Another fashionable trend is the use of review sites to find service providers, restaurants or almost any other type of retail outlet.  The question here is, should you rely on these review sites when you are looking for a veterinarian?

According to SearchEngineLand.com, almost 80% of online users say they trust online reviews as much as personnel recommendations. There is no doubt that sites like Yelp, YP.com and Angie’s List can have a significant impact on a person’s decision to use a specific provider.  These experts do recommend that you follow some easy guidelines when reading online reviews.

First, find sites that present a balanced set of reviews and look for at least ten to twelve postings before you can say you spot a trend for that particular business.

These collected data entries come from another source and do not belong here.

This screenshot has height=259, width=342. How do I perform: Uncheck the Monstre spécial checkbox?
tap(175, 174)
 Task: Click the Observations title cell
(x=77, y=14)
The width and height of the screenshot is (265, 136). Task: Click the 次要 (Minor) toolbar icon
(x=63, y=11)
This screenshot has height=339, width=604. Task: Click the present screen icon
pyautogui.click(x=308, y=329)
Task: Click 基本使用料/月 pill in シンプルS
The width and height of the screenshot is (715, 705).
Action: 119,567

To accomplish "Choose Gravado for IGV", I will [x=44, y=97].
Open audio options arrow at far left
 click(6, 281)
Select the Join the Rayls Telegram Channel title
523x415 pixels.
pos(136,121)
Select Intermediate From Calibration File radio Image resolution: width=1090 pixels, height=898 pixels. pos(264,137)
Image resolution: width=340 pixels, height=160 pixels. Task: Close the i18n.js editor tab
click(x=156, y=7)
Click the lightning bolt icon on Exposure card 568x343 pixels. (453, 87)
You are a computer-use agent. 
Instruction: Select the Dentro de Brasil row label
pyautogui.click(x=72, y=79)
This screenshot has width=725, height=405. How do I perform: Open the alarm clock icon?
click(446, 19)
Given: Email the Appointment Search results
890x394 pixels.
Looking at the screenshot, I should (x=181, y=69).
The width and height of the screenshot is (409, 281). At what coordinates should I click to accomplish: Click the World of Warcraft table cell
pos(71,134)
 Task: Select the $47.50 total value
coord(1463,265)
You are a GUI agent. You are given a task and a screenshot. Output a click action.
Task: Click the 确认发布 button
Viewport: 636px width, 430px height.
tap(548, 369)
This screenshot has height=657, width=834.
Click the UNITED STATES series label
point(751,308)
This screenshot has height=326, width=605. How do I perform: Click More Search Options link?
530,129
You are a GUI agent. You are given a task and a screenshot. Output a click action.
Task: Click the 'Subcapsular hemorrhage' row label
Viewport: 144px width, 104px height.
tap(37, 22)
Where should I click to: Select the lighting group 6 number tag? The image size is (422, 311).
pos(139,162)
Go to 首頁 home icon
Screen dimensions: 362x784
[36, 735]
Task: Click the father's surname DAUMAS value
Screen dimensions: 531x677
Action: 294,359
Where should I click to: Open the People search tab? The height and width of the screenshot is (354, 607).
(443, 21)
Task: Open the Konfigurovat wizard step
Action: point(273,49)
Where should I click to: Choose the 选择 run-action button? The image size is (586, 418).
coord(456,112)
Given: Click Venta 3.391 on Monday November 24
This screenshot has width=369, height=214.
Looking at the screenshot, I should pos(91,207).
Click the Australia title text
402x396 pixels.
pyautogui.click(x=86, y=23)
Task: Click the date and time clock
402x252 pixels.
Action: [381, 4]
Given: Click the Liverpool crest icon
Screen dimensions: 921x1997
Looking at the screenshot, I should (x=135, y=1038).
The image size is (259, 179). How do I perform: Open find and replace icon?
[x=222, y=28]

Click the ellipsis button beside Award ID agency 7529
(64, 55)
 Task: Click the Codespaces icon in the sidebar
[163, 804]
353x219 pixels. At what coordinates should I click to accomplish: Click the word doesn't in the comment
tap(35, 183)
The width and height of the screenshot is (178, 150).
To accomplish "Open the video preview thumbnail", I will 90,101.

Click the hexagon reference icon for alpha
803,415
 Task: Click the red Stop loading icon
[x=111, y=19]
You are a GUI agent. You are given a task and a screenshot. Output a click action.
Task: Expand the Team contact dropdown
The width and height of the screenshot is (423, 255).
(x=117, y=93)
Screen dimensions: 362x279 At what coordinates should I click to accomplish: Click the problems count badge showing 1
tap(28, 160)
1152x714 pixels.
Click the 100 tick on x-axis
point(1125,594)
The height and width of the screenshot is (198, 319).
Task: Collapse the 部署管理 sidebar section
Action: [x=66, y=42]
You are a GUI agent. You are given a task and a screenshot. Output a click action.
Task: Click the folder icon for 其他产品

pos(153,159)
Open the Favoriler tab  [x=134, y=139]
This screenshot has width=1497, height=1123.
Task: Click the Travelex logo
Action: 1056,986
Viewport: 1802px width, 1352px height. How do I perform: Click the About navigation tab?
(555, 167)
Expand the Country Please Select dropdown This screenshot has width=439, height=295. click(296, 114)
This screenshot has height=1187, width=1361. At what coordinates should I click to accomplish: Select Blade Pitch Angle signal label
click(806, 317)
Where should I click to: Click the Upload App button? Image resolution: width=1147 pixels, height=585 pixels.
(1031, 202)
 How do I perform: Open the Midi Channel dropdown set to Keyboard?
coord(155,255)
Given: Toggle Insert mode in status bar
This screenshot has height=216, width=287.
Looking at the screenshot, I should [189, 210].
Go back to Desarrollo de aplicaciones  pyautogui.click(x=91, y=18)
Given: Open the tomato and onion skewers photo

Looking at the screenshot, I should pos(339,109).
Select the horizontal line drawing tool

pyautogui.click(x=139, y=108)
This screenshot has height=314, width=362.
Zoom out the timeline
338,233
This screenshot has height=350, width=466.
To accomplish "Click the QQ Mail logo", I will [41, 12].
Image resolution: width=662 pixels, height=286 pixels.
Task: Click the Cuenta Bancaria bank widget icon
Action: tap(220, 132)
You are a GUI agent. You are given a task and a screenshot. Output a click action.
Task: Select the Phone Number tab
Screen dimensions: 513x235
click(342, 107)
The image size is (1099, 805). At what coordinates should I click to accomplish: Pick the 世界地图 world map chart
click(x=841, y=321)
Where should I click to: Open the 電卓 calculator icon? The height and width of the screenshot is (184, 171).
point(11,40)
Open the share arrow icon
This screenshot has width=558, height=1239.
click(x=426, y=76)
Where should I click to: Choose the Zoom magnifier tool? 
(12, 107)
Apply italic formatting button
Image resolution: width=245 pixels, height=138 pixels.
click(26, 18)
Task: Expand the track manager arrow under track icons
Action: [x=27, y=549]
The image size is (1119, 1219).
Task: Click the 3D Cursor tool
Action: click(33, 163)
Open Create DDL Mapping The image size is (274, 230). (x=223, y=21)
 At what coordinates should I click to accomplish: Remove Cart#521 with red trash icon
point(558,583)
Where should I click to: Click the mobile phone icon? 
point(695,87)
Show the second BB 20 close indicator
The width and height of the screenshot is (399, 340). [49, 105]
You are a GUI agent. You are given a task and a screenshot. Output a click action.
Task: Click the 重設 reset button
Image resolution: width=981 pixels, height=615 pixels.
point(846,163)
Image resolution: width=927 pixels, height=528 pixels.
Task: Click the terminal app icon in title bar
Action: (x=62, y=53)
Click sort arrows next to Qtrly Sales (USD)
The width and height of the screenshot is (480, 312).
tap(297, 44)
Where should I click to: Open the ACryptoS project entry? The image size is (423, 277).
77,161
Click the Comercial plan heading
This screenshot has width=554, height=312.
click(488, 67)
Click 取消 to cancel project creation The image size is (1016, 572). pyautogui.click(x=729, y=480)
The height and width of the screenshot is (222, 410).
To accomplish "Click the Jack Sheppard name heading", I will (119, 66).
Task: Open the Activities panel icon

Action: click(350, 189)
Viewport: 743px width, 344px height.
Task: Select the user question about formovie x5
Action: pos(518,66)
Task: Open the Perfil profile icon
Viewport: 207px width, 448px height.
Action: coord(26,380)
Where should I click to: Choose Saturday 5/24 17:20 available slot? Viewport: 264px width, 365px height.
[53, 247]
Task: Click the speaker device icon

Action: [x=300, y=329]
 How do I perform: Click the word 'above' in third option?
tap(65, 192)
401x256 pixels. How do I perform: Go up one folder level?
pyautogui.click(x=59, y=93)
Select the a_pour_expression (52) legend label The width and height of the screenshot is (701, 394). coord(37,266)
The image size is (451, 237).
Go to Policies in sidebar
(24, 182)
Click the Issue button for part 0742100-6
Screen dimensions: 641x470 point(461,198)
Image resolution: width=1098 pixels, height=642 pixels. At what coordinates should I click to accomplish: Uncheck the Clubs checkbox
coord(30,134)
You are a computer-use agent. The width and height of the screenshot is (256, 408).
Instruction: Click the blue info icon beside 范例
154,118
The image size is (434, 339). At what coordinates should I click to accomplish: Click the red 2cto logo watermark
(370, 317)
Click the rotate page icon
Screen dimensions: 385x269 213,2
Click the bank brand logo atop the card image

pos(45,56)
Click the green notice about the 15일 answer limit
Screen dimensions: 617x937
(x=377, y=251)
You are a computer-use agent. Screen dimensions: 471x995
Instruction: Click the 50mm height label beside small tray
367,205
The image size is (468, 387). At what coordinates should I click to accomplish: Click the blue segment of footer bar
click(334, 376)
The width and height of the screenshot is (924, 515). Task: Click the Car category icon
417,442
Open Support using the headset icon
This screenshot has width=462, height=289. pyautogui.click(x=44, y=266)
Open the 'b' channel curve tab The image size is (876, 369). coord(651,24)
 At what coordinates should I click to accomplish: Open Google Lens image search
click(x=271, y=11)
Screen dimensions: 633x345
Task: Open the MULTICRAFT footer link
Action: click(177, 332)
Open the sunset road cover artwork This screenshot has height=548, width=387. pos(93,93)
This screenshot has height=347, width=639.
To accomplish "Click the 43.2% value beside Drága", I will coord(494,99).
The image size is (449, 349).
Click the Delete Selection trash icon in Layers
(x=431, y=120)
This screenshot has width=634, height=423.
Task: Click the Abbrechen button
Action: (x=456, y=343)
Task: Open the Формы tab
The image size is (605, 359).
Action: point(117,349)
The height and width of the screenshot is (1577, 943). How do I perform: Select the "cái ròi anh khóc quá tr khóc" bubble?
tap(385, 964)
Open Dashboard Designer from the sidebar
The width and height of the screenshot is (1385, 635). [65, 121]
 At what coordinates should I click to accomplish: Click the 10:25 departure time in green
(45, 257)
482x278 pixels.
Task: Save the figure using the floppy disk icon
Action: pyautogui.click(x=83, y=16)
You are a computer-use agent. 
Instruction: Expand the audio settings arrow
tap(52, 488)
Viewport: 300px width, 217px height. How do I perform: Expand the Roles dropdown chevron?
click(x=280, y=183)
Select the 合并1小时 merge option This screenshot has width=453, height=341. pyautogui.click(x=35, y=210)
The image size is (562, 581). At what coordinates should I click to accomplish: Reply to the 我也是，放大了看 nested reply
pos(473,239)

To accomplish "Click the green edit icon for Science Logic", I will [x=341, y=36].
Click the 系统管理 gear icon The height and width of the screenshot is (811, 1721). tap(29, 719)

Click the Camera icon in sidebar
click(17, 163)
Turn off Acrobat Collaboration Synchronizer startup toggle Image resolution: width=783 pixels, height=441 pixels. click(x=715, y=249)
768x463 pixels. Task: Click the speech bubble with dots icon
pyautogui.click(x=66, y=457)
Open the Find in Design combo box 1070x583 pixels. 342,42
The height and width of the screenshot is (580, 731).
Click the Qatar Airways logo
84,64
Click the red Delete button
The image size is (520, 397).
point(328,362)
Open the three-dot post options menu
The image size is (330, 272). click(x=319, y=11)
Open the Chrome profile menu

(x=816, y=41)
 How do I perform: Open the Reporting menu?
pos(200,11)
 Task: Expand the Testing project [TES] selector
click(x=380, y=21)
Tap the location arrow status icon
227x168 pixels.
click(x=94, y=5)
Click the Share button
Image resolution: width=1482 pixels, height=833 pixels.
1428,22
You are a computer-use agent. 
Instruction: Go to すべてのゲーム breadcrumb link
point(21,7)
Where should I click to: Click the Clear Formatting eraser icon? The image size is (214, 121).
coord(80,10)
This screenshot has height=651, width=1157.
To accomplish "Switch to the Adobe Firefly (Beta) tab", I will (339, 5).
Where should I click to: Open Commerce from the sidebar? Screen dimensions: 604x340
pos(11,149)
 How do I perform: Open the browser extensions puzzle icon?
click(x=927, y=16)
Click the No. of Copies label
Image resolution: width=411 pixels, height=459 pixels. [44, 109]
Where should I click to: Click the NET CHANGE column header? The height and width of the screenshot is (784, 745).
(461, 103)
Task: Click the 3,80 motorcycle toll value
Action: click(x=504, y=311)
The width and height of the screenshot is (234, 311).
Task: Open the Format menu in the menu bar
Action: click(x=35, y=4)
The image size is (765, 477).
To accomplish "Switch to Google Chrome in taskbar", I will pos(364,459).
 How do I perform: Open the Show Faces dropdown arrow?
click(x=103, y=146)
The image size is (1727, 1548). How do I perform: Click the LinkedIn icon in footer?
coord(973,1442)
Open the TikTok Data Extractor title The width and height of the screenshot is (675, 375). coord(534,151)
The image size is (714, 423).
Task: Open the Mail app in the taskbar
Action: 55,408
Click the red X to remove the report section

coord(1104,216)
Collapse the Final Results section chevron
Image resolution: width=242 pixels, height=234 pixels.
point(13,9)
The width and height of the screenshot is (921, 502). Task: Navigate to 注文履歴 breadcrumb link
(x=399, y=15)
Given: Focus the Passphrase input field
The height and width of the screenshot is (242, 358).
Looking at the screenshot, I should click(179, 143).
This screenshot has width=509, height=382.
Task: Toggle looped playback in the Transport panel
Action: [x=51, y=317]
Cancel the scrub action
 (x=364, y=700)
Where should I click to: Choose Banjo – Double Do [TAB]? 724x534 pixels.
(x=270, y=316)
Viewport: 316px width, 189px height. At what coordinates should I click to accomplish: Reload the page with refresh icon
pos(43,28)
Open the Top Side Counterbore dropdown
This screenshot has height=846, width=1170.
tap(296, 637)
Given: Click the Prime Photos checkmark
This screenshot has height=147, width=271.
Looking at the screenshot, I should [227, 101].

Next, look beyond the reviewer’s words.  Is there a genuine concern over poor service or are emotions and a focus on money obscuring the real issue?  Let’s face it…some people are very hard to please or are often simply grumpy.

Conversely, avoid relying on reviews that are excessively positive and seem too good to be true.  While there are people who are always happy and never have a bad word to say, companies do exist that pay individuals to write positive reviews for a wide variety of organizations.

Finally, look at the reviewer’s profile.  Has this person reviewed other businesses?  Do they seem to be objective or are they using the same “cut and paste” language on all their reviews?  If their evaluations seem too similar, they may be working for one of the review writing companies.  Another red flag is to watch out for reviewers who constantly try to send you to look at their own profile…odds are, they are trying to sell something and they are using the review sites as marketing opportunities.

It’s been said before, but your veterinarian (www.deerfieldvet.com) will always offer you the best and most trusted source of information.  With a good relationship, you can have confidence that your veterinary professionals are eager to help and offer the correct advice!